Study text:
━━━

IN A former leatherworks just off Euston Road in London, a hopeful firm is starting up. BenevolentAI’s main room is large and open-plan. In it, scientists and coders sit busily on benches, plying their various trades. The firm’s star, though, has a private, temperature-controlled office. That star is a powerful computer that runs the software which sits at the heart of BenevolentAI’s business. This software is an artificial-intelligence system.
AI, as it is known for short, comes in several guises. But BenevolentAI’s version of it is a form of machine learning that can draw inferences about what it has learned. In particular, it can process natural language and formulate new ideas from what it reads. Its job is to sift through vast chemical libraries, medical databases and conventionally presented scientific papers, looking for potential drug molecules.
Nor is BenevolentAI a one-off. More and more people and firms believe that AI is well placed to help unpick biology and advance human health. Indeed, as Chris Bishop of Microsoft Research, in Cambridge, England, observes, one way of thinking about living organisms is to recognise that they are, in essence, complex systems which process information using a combination of hardware and software.
That thought has consequences. Whether it is the new Chan Zuckerberg Initiative (CZI), from the founder of Facebook and his wife, or the biological subsidiaries being set up by firms such as Alphabet (Google’s parent company), IBM and Microsoft, the new Big Idea in Silicon Valley is that in the squidgy worlds of biology and disease there are problems its software engineers can solve.
The discovery of new drugs is an early test of the belief that AI has much to offer biology and medicine. Pharmaceutical companies are finding it increasingly difficult to make headway in their search for novel products. The conventional approach is to screen large numbers of molecules for signs of pertinent biological effect, and then winnow away the dross in a series of more and more expensive tests and trials, in the hope of coming up with a golden nugget at the end. This way of doing things is, however, declining in productivity and rising in cost.

━━━

Records:
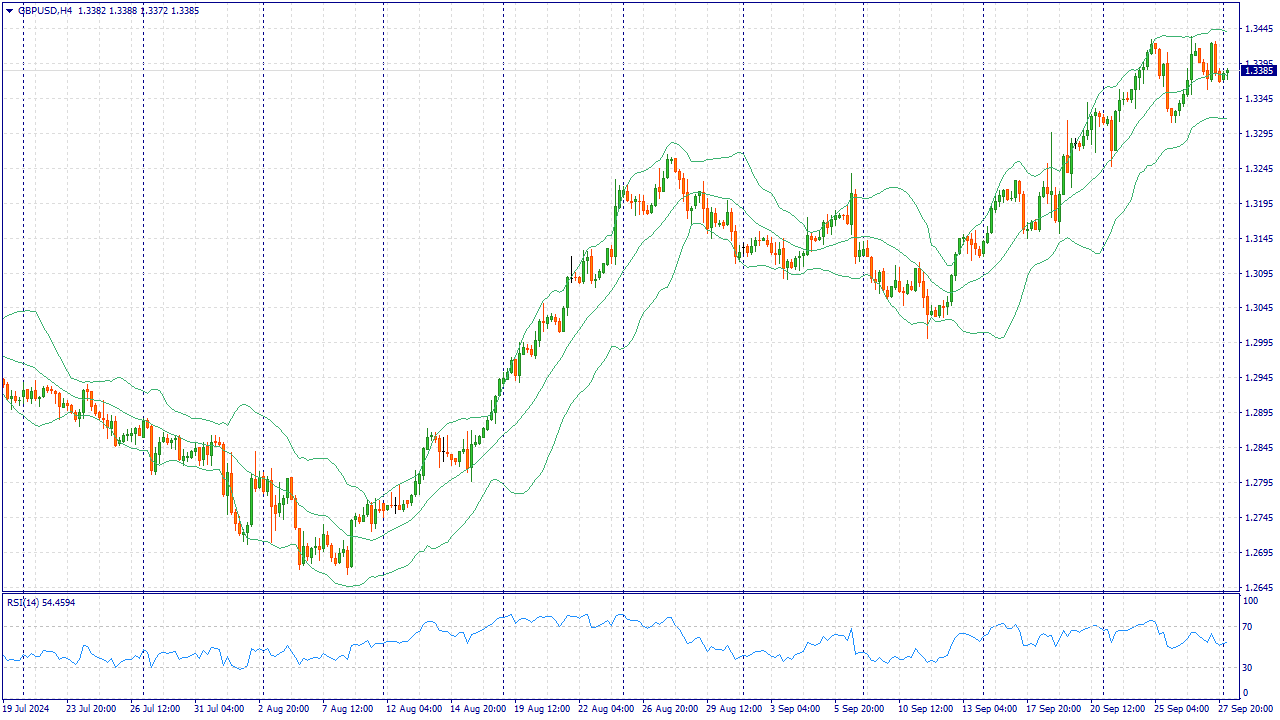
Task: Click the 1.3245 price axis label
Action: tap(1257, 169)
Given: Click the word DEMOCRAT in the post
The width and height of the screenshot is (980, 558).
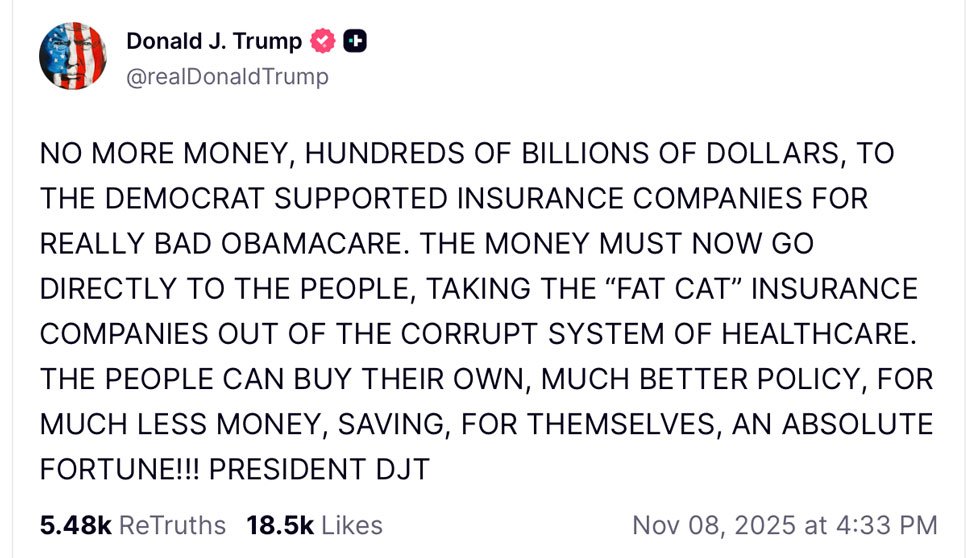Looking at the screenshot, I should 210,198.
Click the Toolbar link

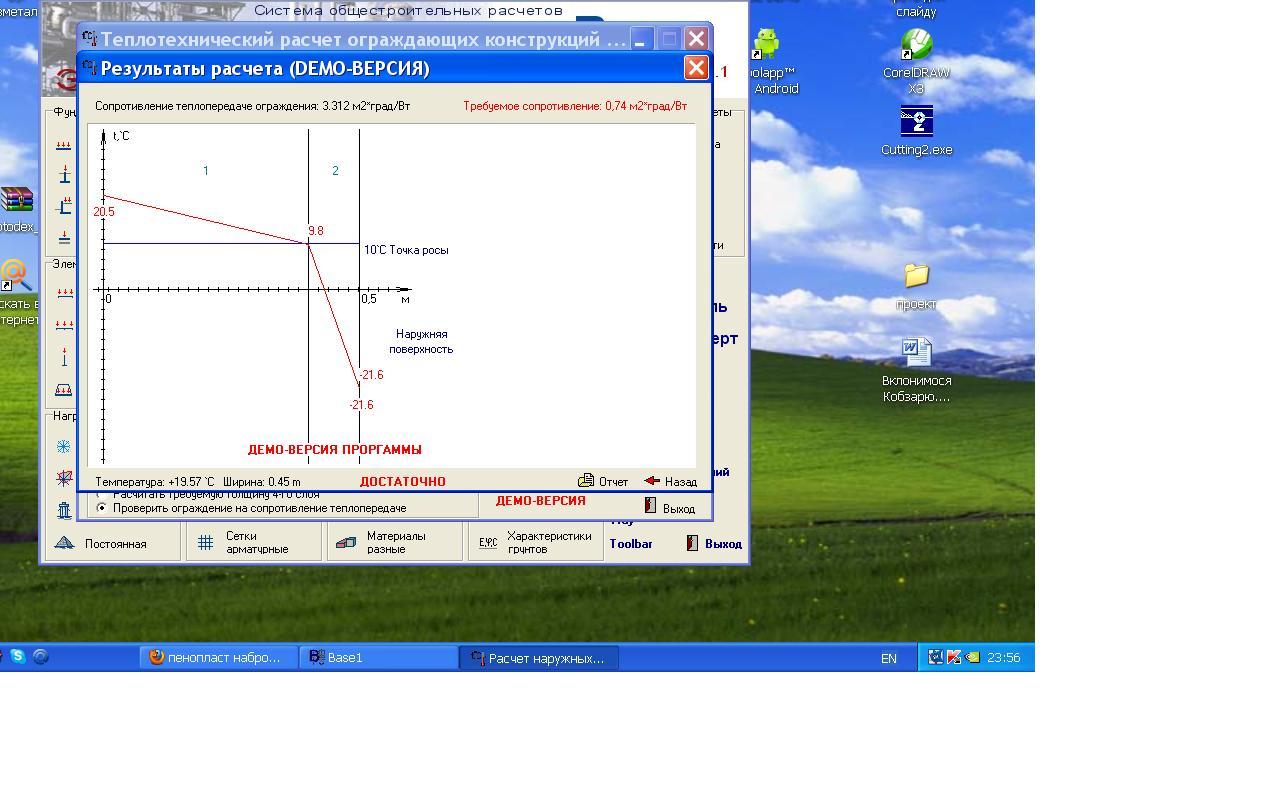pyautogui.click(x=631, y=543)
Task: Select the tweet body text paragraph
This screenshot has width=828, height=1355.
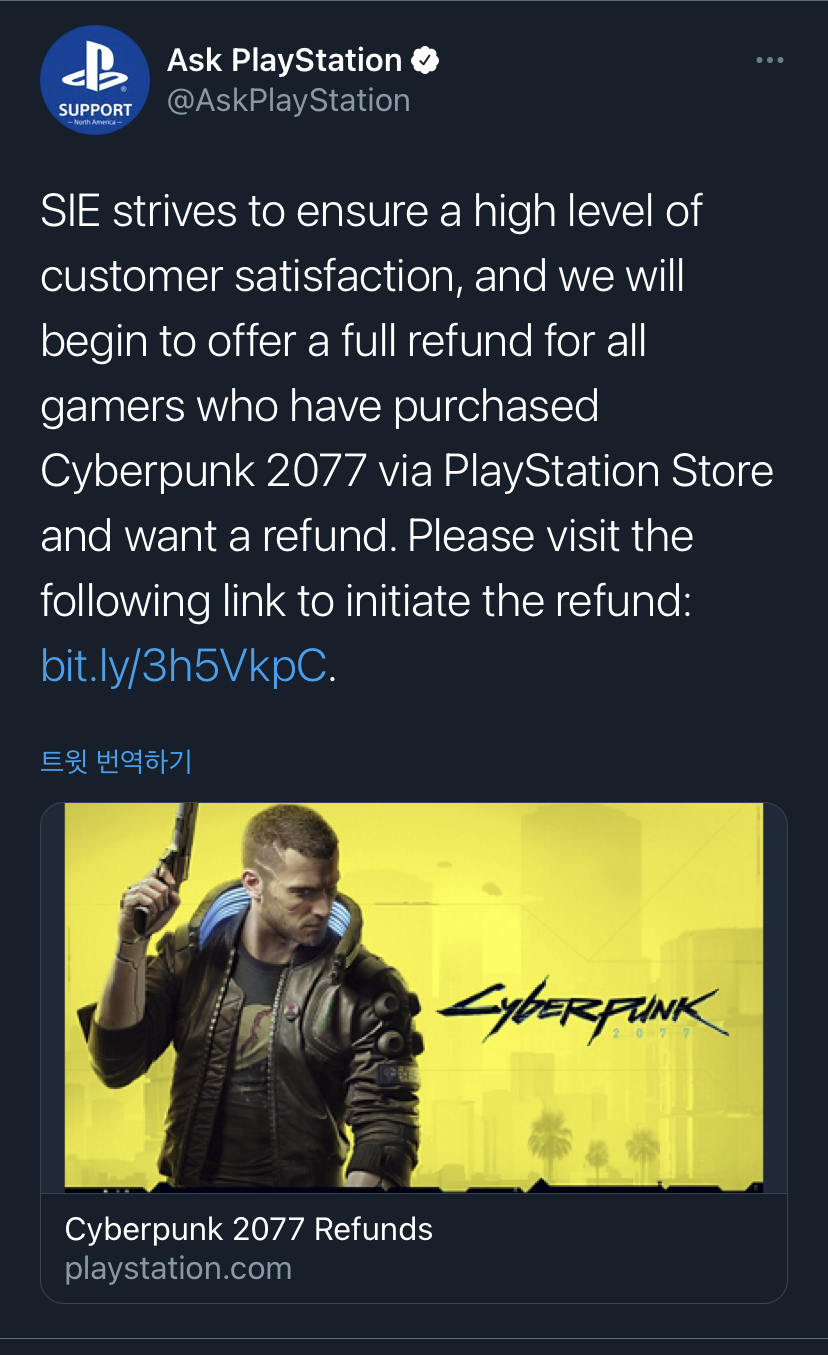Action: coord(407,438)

━━━

Problem statement:
Carry on the article about AI in drug discovery, starting right after its last sentence.

Answer below:
One explanation suggested for why drug discovery has become so hard is that most of the obvious useful molecules have been found. That leaves the obscure ones, which leads to long development periods and high failure rates. In theory, growing knowledge of the basic science involved ought to help. The trouble is that too much new information is being produced to be turned quickly into understanding.
Scientific output doubles every nine years. And data are, increasingly, salami-sliced for publication, to lengthen researchers’ personal bibliographies. That makes information hard to synthesise. A century ago someone could still, with effort, be an expert in most fields of medicine. Today, as Niven Narain of BERG Health, an AI and biotechnology firm in Framingham, Massachusetts, points out, it is not humanly possible to comprehend all the various types of data.
This is where AI comes in. Not only can it “ingest” everything from papers to molecular structures to genomic sequences to images, it can also learn, make connections and form hypotheses. It can, in weeks, elucidate salient links and offer new ideas that would take lifetimes of human endeavour to come up with. It can also weigh up the evidence for its hypotheses in an even-handed manner. In this it is unlike human beings, who become unreasonably attached to their own theories and pursue them doggedly. Such wasted effort besets the best of pharmaceutical firms.
For example, Richard Mead, a neuroscientist at the University of Sheffield, in England, says BenevolentAI has given him two ideas for drugs for ALS, a neurodegenerative disease that he works on. Both molecules remain confidential while their utility is being assessed. One is bang in the middle of what he and his team are doing already.